■ Recorded data ■
━━━━━━

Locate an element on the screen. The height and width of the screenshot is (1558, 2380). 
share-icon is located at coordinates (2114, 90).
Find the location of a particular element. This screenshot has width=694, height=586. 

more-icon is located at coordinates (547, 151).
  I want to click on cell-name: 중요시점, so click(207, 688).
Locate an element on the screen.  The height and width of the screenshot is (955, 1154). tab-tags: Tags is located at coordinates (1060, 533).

━━━━━━

■ Goal of the exercise ■
Rewrite all the entries above with "element" swapped for "item" and everything else left as it is.

■ Result for this task ■
Locate an item on the screen. The height and width of the screenshot is (1558, 2380). 
share-icon is located at coordinates (2114, 90).
Find the location of a particular item. This screenshot has width=694, height=586. 

more-icon is located at coordinates (547, 151).
  I want to click on cell-name: 중요시점, so click(207, 688).
Locate an item on the screen.  The height and width of the screenshot is (955, 1154). tab-tags: Tags is located at coordinates (1060, 533).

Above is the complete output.